EXTRACTED TEXT:
Monday, February 21, 2022

What's This Apocalypse Doing in My Shark Mayhem?

 

My expectations for the first volume of Carthago were too basic, is the problem. I went in expecting a story about someone messing around in the deep sea and running afoul of a Megalodon. Either there's an undersea base, or the giant prehistoric shark makes it to the surface, but either way, chaos ensues. Sure, there's stuff like Meg for that itch, but reading it in a prose novel, or watching Jason Statham try to react to CGI, doesn't work the same as a comic, where the artist can better shape the scale and response.

But the Megalodon's just the hook, really. One is encountered by a deep-sea drilling operation, and several ultimately make it to the surface, but that's not what the story's about. By the time that happens, everyone has basically moved on to other concerns. Writer Christopher Bec's got a lot more going than that. There's a whole world of prehistoric creatures existing in undersea chambers around the world, several of which may be connected to each other. The world starts to undergo a series of environmental catastrophes, at the same time evidence of an ancient, highly advanced civilization is discovered. A civilization that would have lived underwater.

GIVEN ENTRIES:

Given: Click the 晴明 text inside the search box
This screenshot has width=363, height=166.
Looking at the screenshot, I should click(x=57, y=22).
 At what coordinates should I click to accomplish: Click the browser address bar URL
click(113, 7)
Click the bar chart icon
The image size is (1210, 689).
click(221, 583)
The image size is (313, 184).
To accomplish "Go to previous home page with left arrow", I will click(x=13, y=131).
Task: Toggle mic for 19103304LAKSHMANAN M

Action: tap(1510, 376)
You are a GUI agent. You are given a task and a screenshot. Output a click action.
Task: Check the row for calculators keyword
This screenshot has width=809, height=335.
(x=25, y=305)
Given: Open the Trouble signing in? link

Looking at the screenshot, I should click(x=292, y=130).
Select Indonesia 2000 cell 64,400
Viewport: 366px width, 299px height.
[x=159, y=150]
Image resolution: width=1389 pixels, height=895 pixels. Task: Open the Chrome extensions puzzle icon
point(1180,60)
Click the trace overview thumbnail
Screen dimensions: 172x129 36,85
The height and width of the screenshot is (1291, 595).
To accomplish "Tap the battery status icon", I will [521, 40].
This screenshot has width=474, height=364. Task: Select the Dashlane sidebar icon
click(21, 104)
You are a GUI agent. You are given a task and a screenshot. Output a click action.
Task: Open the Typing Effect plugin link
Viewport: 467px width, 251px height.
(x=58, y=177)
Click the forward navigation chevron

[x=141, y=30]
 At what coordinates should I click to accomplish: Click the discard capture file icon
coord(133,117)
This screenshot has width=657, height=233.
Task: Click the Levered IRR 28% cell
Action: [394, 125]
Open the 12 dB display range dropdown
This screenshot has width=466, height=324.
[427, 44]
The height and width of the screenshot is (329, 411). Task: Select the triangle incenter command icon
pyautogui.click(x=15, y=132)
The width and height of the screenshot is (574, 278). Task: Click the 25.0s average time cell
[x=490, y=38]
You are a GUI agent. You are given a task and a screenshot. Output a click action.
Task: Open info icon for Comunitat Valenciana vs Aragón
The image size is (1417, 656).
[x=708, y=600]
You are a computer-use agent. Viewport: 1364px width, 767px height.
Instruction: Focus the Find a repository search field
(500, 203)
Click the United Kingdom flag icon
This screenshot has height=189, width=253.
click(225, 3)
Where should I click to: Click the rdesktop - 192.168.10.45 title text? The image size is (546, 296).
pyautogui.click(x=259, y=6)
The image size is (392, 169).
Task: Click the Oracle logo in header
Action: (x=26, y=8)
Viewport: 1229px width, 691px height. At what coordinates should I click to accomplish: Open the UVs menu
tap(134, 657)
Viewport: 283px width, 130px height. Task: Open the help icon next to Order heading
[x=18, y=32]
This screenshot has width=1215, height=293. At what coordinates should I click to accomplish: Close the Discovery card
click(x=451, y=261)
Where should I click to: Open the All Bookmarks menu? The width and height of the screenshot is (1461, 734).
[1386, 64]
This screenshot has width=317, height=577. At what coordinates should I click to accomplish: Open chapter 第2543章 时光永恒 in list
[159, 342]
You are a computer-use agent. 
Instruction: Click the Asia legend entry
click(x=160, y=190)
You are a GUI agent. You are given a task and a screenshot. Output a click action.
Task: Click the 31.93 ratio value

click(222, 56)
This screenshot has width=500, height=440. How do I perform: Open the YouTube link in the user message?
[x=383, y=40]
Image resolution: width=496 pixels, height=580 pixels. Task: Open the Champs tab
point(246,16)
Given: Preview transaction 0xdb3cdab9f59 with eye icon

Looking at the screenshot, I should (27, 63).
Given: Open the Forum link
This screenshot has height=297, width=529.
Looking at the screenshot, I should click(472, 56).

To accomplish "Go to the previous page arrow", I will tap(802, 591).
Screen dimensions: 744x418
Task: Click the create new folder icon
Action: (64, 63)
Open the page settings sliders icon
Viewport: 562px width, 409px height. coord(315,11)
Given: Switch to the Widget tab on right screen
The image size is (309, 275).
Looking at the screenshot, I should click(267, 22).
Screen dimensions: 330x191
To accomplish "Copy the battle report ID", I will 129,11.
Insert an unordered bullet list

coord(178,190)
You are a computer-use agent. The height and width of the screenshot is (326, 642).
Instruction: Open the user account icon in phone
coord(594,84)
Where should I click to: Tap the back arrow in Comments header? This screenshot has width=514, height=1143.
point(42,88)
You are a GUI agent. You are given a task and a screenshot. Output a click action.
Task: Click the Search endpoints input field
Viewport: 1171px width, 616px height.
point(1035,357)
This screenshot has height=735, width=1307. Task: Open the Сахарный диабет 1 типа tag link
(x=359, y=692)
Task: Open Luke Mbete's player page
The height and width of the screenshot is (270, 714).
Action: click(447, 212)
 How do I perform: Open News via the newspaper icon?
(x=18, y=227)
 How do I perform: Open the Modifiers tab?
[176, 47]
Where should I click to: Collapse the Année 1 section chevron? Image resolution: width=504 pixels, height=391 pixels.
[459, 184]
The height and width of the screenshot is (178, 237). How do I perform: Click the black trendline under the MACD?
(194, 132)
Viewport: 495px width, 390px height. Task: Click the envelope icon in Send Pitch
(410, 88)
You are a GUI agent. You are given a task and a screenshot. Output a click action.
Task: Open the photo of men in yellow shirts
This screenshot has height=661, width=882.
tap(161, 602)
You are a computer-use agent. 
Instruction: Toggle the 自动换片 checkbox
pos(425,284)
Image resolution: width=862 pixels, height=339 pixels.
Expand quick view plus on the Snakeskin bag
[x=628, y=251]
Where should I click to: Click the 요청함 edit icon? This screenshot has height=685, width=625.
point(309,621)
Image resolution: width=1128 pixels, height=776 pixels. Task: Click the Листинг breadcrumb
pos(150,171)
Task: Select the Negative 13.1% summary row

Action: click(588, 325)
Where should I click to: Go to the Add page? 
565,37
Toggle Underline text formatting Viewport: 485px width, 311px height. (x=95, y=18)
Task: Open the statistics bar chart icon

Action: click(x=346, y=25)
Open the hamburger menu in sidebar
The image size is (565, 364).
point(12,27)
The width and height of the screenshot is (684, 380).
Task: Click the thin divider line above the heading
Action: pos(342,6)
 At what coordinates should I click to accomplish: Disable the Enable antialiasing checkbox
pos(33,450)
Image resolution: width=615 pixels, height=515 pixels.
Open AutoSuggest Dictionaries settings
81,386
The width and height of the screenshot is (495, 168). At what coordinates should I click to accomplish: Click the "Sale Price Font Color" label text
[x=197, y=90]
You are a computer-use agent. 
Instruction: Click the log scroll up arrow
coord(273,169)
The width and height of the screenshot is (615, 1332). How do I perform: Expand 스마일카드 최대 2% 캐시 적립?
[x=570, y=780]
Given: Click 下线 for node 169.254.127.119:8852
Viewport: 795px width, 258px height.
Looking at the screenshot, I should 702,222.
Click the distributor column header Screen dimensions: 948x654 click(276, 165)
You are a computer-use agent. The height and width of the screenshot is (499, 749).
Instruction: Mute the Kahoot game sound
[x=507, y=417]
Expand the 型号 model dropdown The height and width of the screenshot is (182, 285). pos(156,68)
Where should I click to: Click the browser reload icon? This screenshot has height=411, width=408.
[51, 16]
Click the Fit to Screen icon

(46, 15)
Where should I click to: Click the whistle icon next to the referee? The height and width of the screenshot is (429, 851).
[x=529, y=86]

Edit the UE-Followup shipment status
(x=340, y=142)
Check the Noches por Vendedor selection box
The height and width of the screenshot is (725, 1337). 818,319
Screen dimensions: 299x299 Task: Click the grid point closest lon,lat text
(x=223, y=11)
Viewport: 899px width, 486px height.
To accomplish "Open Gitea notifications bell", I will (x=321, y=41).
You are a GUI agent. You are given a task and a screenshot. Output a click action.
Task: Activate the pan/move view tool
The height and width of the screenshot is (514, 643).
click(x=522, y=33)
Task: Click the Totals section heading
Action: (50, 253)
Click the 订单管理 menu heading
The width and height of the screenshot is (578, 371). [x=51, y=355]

TASK REQUIREMENTS: Continue the blog review of the first Carthago volume, picking up after its last paragraph.

ANSWER TO THE EXERCISE:
Getting involved in all this is a company, called Carthago, which owned the deep-sea drilling operation and is run by a mysterious guy who wears a ski mask all the time. This means lots of scenes of men in suits talking in boardrooms about doing illegal shit to maintain their stock price. There's also a reclusive, wealthy, centenarian collector named Mr. Feiersinger (who is in a wheelchair after a yeti encounter). Who I feel like might have some level of precognition. He has a explorer/survivalist who works for him as a trouble shooter, a London Donovan, who he saved from dying at sea once. He then promptly informed Donovan he owed him and would work for him for the next forty years. The way he gives a precise number suggests the guy has some idea what's coming, but maybe not. There's a lot of other scientists mixed up in all of it as well, along with an environmental group that gets wiped out by mercenaries hired by Carthago.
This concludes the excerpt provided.